Guess what? The rankings still sort of suck.
If the US News & World Report rankings didn’t already seem problematic enough, a few weeks ago Bill Henderson of Indiana University came to some conclusions that are a bit annoying, although not that surprising. Henderson is known for studying the rankings, and making models of the rankings to play with. Using these models, he was able to yet again show how these rankings are sometimes based on some crappy measures. Getting back to that in a second.
First things first. A few weeks ago Larry Kramer, dean of Stanford Law School, proclaimed his intention to make Stanford the best law school in the country. While he didn’t specifically say that this was in relation to USNWR’s rankings, that is really the only measure people really care about, and this is likely to what he was referring. A big part of this intended jump will involve recruiting, bringing in the best talent in legal education. But would that be enough to bring them into the number one slot?

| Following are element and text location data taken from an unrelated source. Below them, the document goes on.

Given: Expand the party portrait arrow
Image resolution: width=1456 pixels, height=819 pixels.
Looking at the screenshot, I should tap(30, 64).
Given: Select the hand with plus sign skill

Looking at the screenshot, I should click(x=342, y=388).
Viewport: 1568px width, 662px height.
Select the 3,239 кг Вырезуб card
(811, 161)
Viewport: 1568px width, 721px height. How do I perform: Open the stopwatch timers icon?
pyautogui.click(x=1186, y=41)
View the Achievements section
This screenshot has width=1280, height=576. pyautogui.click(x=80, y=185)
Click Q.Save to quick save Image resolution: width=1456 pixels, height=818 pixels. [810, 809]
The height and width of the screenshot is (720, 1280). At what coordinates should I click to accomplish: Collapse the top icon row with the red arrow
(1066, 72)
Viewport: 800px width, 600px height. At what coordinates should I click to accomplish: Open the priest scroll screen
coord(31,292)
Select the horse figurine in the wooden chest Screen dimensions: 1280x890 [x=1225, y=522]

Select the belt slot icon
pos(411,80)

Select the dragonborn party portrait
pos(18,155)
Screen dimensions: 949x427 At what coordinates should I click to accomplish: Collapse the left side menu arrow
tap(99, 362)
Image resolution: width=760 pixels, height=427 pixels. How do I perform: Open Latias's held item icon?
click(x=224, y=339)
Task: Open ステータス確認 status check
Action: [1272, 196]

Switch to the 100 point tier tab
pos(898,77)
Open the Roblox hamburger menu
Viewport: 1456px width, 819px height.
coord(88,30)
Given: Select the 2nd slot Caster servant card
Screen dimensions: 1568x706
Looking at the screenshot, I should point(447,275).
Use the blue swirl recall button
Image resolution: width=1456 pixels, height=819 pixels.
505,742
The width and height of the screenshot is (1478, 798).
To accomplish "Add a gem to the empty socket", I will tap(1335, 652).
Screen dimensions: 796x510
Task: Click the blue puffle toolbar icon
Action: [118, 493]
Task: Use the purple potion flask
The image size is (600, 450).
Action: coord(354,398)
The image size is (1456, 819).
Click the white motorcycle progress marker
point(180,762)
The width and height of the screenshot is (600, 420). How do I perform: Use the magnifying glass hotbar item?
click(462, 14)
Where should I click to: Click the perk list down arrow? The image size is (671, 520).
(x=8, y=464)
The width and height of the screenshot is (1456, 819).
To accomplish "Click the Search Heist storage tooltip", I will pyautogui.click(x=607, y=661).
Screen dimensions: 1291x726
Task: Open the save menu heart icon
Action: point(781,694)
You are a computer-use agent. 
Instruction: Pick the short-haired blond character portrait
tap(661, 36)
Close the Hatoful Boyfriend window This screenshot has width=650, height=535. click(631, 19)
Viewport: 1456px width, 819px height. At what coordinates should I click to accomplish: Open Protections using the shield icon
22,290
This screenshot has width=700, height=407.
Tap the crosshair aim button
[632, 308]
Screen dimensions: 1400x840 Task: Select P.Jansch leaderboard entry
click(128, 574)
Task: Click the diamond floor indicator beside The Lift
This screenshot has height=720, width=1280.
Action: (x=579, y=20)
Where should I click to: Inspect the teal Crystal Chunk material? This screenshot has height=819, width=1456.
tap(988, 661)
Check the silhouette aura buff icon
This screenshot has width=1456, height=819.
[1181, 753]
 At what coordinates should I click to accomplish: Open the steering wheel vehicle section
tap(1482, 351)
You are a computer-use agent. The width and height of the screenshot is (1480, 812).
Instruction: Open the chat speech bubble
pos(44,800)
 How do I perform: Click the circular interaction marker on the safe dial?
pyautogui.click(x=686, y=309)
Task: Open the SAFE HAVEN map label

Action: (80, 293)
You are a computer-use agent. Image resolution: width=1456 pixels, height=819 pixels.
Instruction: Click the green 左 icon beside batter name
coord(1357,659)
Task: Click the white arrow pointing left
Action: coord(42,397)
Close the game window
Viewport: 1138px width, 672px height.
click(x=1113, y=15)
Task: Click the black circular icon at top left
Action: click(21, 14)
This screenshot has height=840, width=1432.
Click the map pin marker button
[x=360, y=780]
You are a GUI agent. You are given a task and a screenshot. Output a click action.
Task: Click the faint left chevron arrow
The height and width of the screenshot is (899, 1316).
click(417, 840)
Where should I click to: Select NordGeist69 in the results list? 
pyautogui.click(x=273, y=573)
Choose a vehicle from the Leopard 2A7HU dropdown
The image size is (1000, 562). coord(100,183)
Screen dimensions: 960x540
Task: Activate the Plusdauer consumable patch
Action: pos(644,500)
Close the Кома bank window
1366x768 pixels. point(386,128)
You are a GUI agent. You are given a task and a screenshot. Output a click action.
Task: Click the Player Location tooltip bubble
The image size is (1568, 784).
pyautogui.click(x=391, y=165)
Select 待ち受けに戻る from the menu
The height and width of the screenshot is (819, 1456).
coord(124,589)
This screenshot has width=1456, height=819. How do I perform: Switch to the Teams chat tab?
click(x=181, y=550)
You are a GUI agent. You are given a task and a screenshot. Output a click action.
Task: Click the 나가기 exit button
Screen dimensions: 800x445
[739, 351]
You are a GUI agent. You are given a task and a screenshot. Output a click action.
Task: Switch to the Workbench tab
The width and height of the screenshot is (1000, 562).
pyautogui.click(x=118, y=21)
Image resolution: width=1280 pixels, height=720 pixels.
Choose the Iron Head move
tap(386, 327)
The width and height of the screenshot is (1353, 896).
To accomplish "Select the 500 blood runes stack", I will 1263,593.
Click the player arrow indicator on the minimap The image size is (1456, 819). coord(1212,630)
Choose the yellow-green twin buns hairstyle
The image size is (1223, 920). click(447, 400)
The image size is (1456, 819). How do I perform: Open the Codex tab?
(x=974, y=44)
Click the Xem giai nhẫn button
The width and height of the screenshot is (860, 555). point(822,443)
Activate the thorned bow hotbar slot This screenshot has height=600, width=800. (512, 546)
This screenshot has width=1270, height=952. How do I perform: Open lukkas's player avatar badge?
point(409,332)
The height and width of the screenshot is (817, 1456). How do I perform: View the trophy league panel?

First of all, who cares? Yale (#1), Harvard (#2), and Stanford (#3) are all clearly fantastic schools. Does it really matter which one is “the best” of the three? And also, why must we be beholden to these rankings? Probably many people already think that Stanford is the best (as a UC Berkeley grad, however, I recognize it for the festering pool of mediocrity that it is).
Anyway, let’s get back to our friend Bill Henderson. After giving the caveats about whether or not we should actually care, or if this is any sort of worthwhile goal, he used one of his fancy little models to determine if it’s even possible for Stanford to rob Yale of its coveted position at the top, using USNWR’s criteria. And it turns out it’s probably not. Even if Stanford had an incoming class with 4.0 GPAs (realistically impossible) and 180 LSAT scores (actually theoretically impossible – there aren’t enough 180s out there), that wouldn’t do the job. If you factored in Academic Reputation and Lawyer/Judge Reputation (two of the biggest factors in rankings), and gave Stanford perfect scores in both, again surpassing Harvard and Yale, this still would not be enough to win in overall ranking.
Already this all seems, well, wrong. That having utterly perfect students (numerically speaking, at least) and utterly perfect reputation scores would still not be sufficient appears problematic. Apparently one of the biggest things holding Stanford back (and what could propel it forward) is spending. Yale spends over $100k per student, while the two runners up spend about 20% less. Thus, if Stanford wanted to find the fastest route to USNWR rankings improvement, it might just want to pour money into the school. According to Henderson, $350 million might do the trick, assuming it was spent in all the right places.
Henderson rightly notes that such money could be better spent on more deserving causes, which I think we can all agree with. I think it also yet again illustrates the folly of choosing a law school simply based on its rankings, as so many people do. Clearly picking a school in the top 25 versus Tier 4 will have very different outcomes, both in terms of debt versus employment opportunities. For the most part, those two educations would result in two very different futures. But I’m talking about people who immediately go for the school ranked one or two higher, simply because it is one or two higher. If Stanford had perfect numbers and a “perfect” reputation, do you seriously think your future would be vastly more secure with a JD from Yale? I think the answer would most obviously be a resounding “of course not.” So while you can be using these rankings as a qualified tool, don’t rely on them blindly. Because, seriously, they’re often sorta retarded.